The company had renovated the mall over the past couple of years, including a major expansion of the Forever 21 clothing store.
“We had hoped that the significant investment that we made over the past few years to remerchandise the shopping center with new tenants would have made an impact on sales, however the center continues to struggle,” said Karen MacDonald, spokeswoman for the company.
MacDonald said that the mall did not generate enough cash flow to cover interest on the loan, which is primarily held by the Bank of America. The interest rate was 6.75 percent, she said.
“We did not anticipate the saturation of retail in the Richmond market, coupled with the economic conditions and the effect it has had on the moderate customer,” she said.
MacDonald also said she doesn’t expect the move to affect the company’s ability to raise capital in the future.
“We believe that our lenders will see this as a prudent, necessary decision under the circumstances,” MacDonald said.
The company, which also owns Stony Point Fashion Park and several other shopping centers across the country, acquired Regency in 1997 for $82.5 million. At that time the mall was one of the region’s most popular shopping destinations, but the retail landscape has changed dramatically.
Brian Glass, a retail broker for Grubb & Ellis | Harrison & Bates, said the news is not surprising.
“The successful lifespan of a regional mall is somewhere in the 35-year range,” Glass said.
Regency was built in 1975.
Glass said that Taubman might have sealed the fate of Regency when it built Stony Point on the other side of the river.

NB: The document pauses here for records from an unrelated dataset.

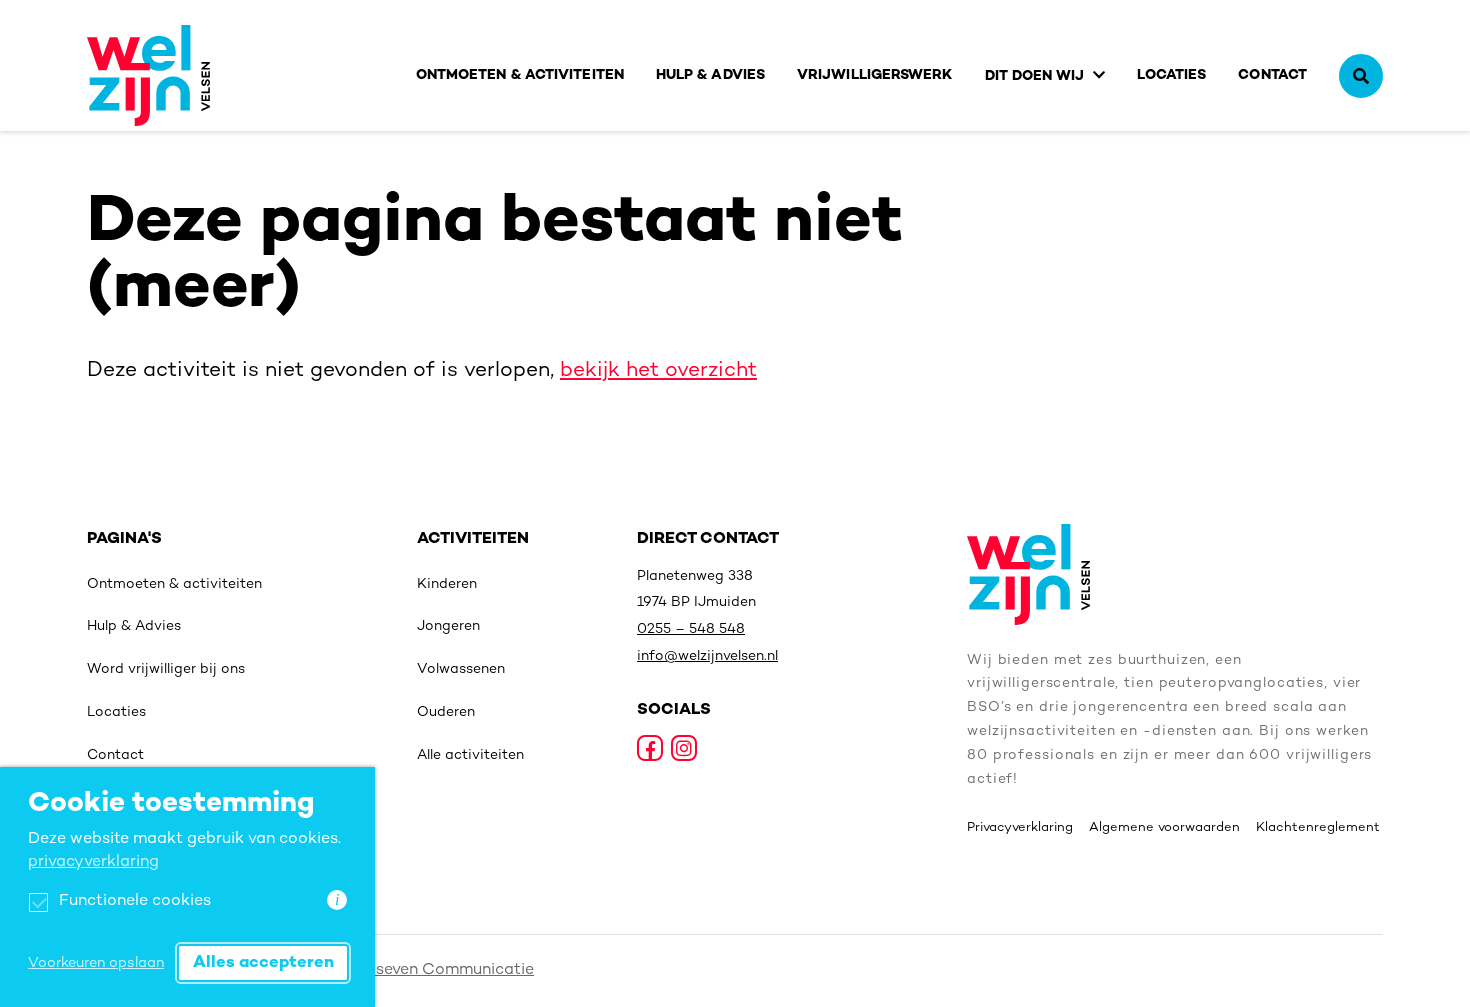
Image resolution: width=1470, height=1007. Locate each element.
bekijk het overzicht (658, 371)
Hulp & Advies (710, 75)
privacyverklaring (93, 862)
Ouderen (446, 712)
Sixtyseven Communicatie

“It started with the two new malls opening. Some people on Southside gravitated toward Stony Point, and people on the West End got pulled the other way to Short Pump [Town Center],” Glass said.
It is a pattern that Richmond has seen before. Glass pointed to Cloverleaf as a mall that slowly declined following the opening Chesterfield Town Center and Southpark Mall in the same vicinity.
Glass said Regency still has a good mix of tenants and isn’t going away anytime soon. In the future it will probably take on more atypical mall tenants, such as a supermarket or deep-discount retail store, while the newer malls attract higher-end shops.
Rob Black, a retail broker at CB Richard Ellis, said the mall is in pretty good shape.
“I think it would be a great center to rehab. I think it’s a great site for a lot of different uses,” Black said.
If the bank does eventually repossess the property, Black doesn’t think they would have too hard of a time finding a buyer.
“It is still a good mid-market mall,” Black said.
Vacancy had also improved since the beginning of the recession according to quarterly visits by BizSense. Only 10 percent of the malls storefronts were unoccupied as of July, compared with more than 20 percent in the spring of 2008.